The lessons I’ve learned in the System Design and Management Program are particularly well suited to addressing such large and seemingly intractable problems, so I chose in my thesis to apply them in an analysis of two similar oil and gas projects. Based on publicly available information, I examined two distinct projects with similar geologies [see Figure 1] under two separate legal regimes in Iran and Qatar:

Figure 1: The South Pars/North Dome
gas field is divided by the
Iran/Qatar maritime border.
South Pars (Iran)
Companies involved: National Iranian Oil Company formed the Pars Oil and Gas Company to develop South Pars
Project name: Phases 6, 7, and 8
Project goals: To produce 104 Mscm of sour and dry gas per day; 158,000 barrels of gas condensate per day; and 1.6 million tons of liquefied petroleum gas (LPG) per year

North Dome (Qatar)

Companies involved: Qatar Petroleum Company established two joint ventures, Qatrgas and RasGas, to develop North Dome
Project name: RGX
Project goals: To produce 4.7 million tons per year of liquid natural gas (LNG) from each of three new LNG trains

Both projects undertook to develop areas of South Pars/North Dome, the largest gas field in the world, which is located on the border of Iran and Qatar in the Persian Gulf. The goals and obstacles for both were remarkably similar, but the strategies pursued in the two countries differed significantly. Examining these projects jointly not only provides a useful case study in risk management, but also illustrates the necessity of taking a systems approach to problems. In the end, the different outcomes were the result of differing management and engineering decisions.

Evaluating risk

Large engineering projects face three broad categories of risk: market-related risks, technical risks, and institutional risks. In all cases, the framework for risk management that I learned in SDM [see Figure 2] recommends identifying risks and analyzing them as early as possible in the project life cycle in order to come up with an action plan. Possible actions fall into four broad categories: avoidance (don’t take the project), mitigation (shape the project to reduce risk), transference (pass the risk to someone else—as you do when you buy insurance), and embracing (accept the risk as well as any consequences and opportunities that come along).

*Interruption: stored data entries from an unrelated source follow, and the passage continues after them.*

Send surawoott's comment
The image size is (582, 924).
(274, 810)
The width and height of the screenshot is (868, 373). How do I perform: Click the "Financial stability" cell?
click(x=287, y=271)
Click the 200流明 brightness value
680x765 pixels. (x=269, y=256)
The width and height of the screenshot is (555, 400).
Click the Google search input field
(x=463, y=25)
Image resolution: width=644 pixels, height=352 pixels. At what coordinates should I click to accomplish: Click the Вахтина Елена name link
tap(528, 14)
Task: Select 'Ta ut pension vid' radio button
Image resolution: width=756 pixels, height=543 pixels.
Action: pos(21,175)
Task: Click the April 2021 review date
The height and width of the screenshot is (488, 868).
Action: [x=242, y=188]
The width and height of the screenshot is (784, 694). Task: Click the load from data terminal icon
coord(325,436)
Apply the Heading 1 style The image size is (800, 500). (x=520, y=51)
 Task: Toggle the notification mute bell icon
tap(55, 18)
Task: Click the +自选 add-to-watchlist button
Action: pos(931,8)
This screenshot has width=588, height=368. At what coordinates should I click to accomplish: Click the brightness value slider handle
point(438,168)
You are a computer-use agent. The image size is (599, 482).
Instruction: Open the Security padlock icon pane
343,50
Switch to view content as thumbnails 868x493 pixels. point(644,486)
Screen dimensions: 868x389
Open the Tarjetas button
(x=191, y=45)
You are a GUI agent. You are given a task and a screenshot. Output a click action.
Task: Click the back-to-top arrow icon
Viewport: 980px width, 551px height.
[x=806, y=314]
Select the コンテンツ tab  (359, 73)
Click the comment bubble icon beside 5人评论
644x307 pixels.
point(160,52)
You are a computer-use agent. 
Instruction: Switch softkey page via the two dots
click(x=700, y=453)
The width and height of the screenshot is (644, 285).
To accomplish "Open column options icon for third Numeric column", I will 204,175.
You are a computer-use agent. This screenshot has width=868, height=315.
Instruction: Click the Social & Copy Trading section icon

With this framework in mind, I examined how the two projects handled technical and institutional risks, as well as the results of their different strategies. (Note that I was unable to study market risks because such research requires access to proprietary corporate information.)

In analyzing the technical risk, I considered three categories: technological, construction, and operational risks. In the case of Iran’s Phase 6, 7 and 8 project, I found the technological risks were minimal because the required technology for both offshore and onshore facilities were well known. The project also mitigated its operational risk by using an experienced company to operate its facilities.

However, one of the goals of the Iran project was to develop domestic technical and managerial expertise for executing complex oil and gas projects. Since local contractors had limited managerial and technical capability to execute the project, the Iranian project faced increased construction risks. The risk management strategy employed centered on shifting these risks to other firms (transference)—for example by giving the responsibility for the offshore project to Statoil, a Norwegian company. But, while Statoil managed its own overall risk through diversification, it failed to manage construction risk at the project level in South Pars. Pipeline and platform construction issues contributed to severe delays and cost overruns.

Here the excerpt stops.